INDIANAPOLIS — Opponents of a controversial religious rights bill, filed in the aftermath of the fight over same-sex marriage, are turning to men and women of the cloth to defeat what they call a “license to discriminate.”
Advocates are seeking help form religious leaders to slow down the legislation, which has passed the Senate, and counter the conservative clergy who are calling on the state to protect those with strongly held religious beliefs.
“I hope the legislation doesn’t go any further than it has,” said David Sklar of the Indianapolis Jewish Community Relations Council, who is a member of an interfaith coalition opposing the bill. “The legislation hasn’t gotten the debate it deserves.”
At issue is the Religious Freedom Restoration Act introduced by conservative lawmakers to protect church groups and business owners against claims of discrimination in the wake of federal court rulings that legalized same-sex marriage in Indiana.
It’s modeled on a federal statute passed in 1993 and mirrors similar bills introduced in states that have seen their same-sex marriage bans struck down in recent months.
The proposal, which passed the Republican-controlled Senate on a party-line vote in February, is contentious. Reception to it echoes last year’s debate over a failed measure to amend the state Constitution to ban same-sex unions. And comes as the U.S. Supreme Court is expected to issue a blanket ruling on same-sex marriage by June.
During a hearing, supporters described the bill as protective, calling it a “shield not a sword.”
“Religious people are scared,” said the Rev. Tim Overton, a Baptist pastor who told senators that clergy like him fear they may be required to perform same-sex marriages despite their beliefs.
“I would ask that you protect us from that,” he said.
His concerns are echoed by the Indiana chapter of Advance America, a conservative, faith-based group. Its leaders say churches and business owners, such as florists and bakers who oppose same-sex marriage, worry they’ll be sued if they refuse to provide services to those couples.
“The concern that churches have is they don’t know what’s going to happen in the future,” Advance America founder Eric Miller.
But other faith leaders are advancing a different view as the bill moves to the House. On Wednesday, Sklar joined Christian, Jewish and Islamic leaders at a church in Indianapolis for a “faith vigil” to protest the legislation.
“We feel perfectly comfortable that our religious liberties and our freedom of religion are already protected here in the state,” Sklar said.
Matthew Myer Boulton, head of the Christian Theological Seminary, a Protestant seminary in Indianapolis, also opposes the bill. He worries that it could be used by businesses and employers to discriminate, then claim their motives are religious.
The vigil was organized by Freedom Indiana, a coalition of business, community and religious leaders that formed last year to defeat an effort to seal a ban on same-sex marriage in the state constitution.

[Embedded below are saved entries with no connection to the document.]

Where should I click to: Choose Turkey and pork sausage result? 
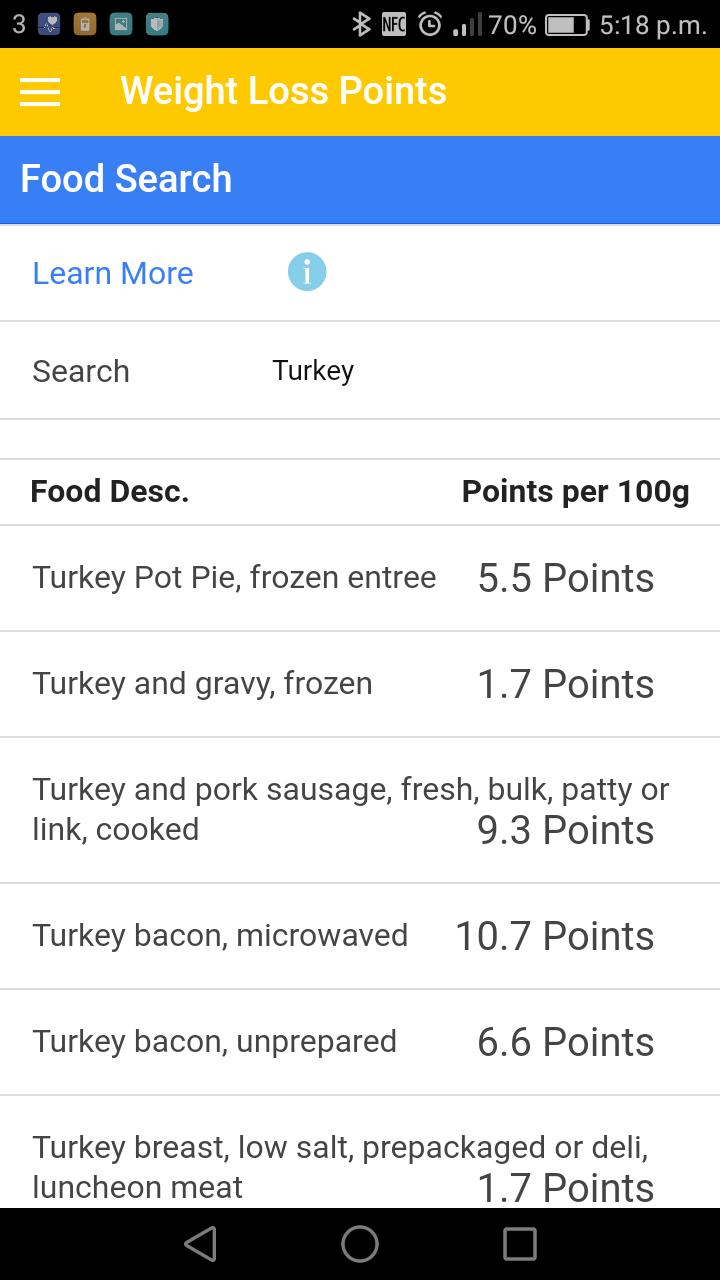(360, 810)
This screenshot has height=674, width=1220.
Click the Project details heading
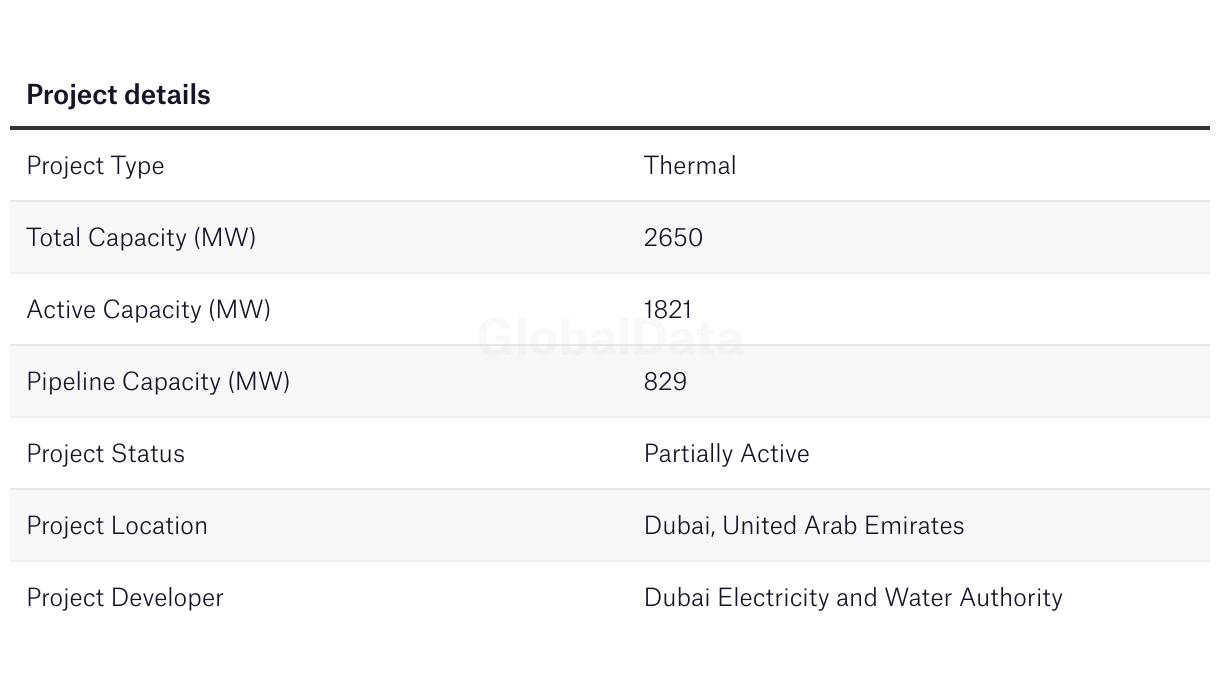point(118,95)
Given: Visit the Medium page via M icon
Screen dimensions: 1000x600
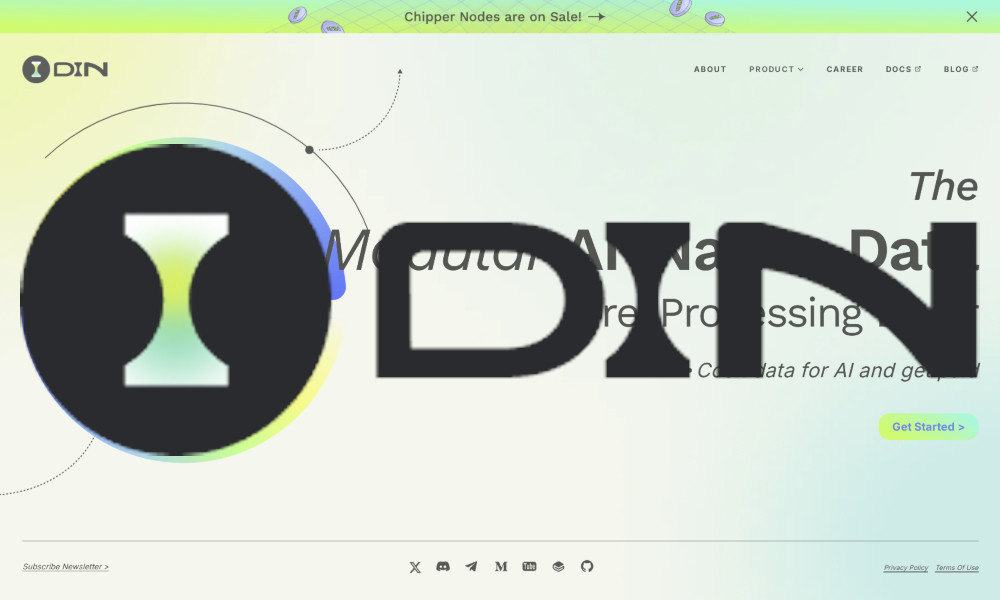Looking at the screenshot, I should click(x=501, y=566).
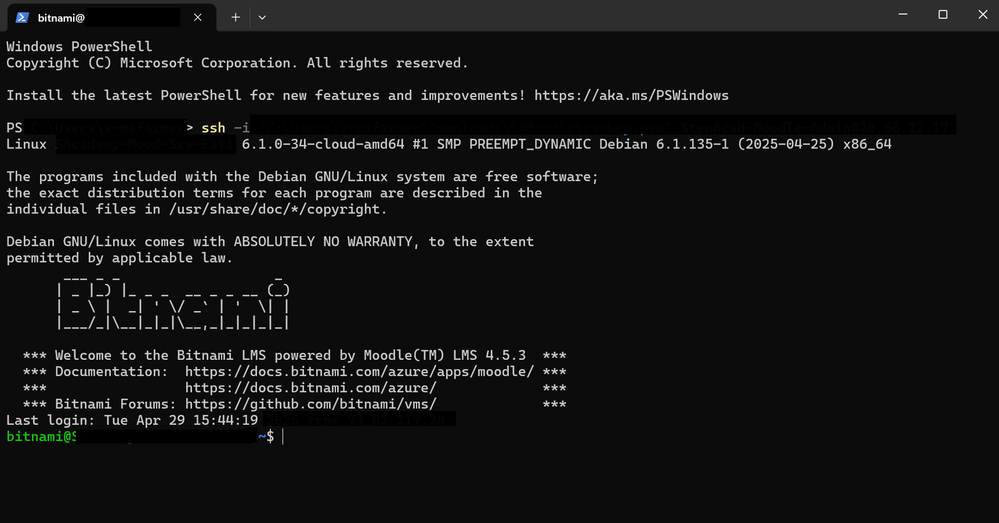Click the cursor after the bitnami@ prompt

(x=284, y=437)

Clergy who were part of that group were credited for swaying critical Republican votes to defeat that effort. They hope to play a similar role this time.
Unlike in the Senate, some Republican opposition to the religious rights bill may arise in the House, where changes to the proposed constitutional marriage amendment were derailed last year.

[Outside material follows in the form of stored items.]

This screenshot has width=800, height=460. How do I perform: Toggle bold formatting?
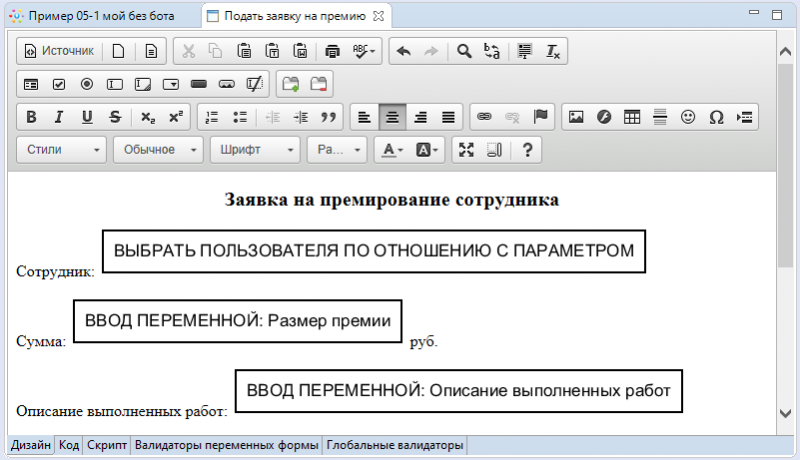pos(31,117)
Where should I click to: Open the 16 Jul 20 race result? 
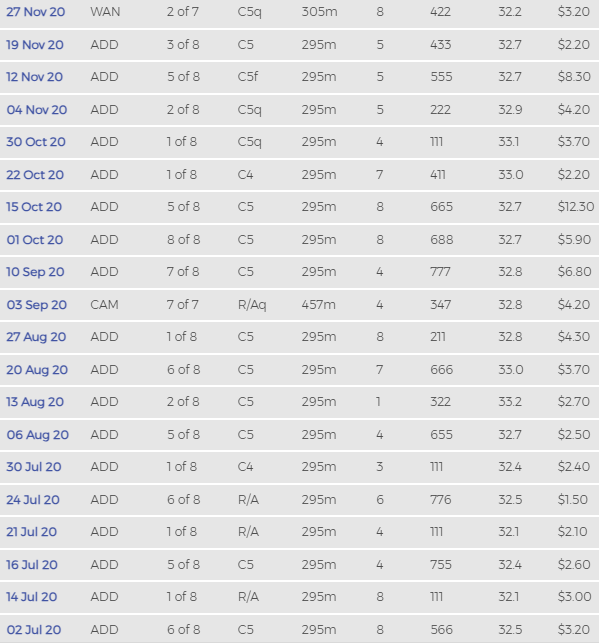click(32, 565)
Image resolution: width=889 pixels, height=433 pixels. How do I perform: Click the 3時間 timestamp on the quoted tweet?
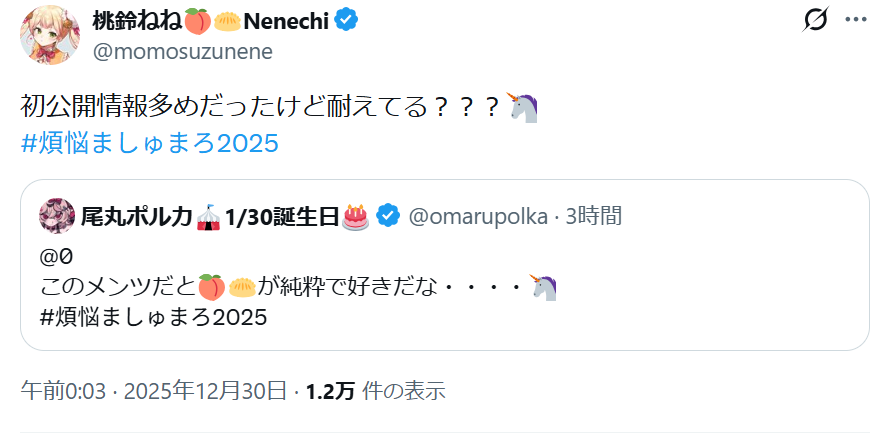point(595,215)
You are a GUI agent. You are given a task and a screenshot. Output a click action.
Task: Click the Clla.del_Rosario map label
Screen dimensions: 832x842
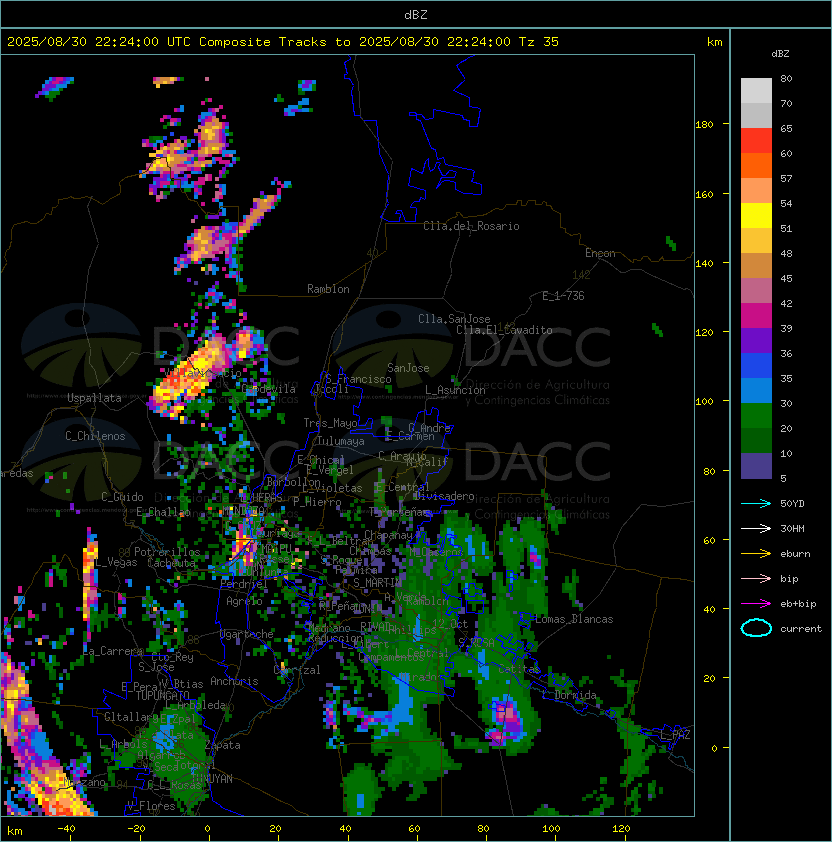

State Rep. Ed Clere, R-New Albany — the first Republican to openly oppose last year’s same-sex marriage ban — said he’d like to see the religious freedom bill come to a halt, as well.
“There’s no need for the legislation,” said Clere. “It takes us in the wrong direction.”
It has divided the business and legal communities, as well.
Kevin Brineger, president of the Indiana Chamber of Commerce, said it would invite a rash of costly litigation.
“We believe religious freedom is already protected through existing laws,” he said.
As written, the bill prohibits any state or local law that would “substantially burden” a person’s ability to follow his or her religious beliefs. A “person” is defined as including religious institutions, corporations, partnerships and associations.
Jane Henegar, executive director of the American Civil Liberties Union of Indiana, has called the measure a “solution in search of a problem.” She said churches already have the right to determine who they’ll marry.
“The concern that churches are going to be forced to perform religious marriages they don’t want to is a total red herring and incredibly farfetched,” Henegar said.
Indiana University law professor Daniel Conkle sees it differently. At a Senate hearing, he identified himself as a supporter of same-sex marriage. He also said the religious freedom legislation could narrowly protect business owners from being compelled to provide services they find objectionable.
“For some religious people, this sort of participation in a same-sex wedding celebration would violate their deepest sense of religious conviction and religious conscience,” he said.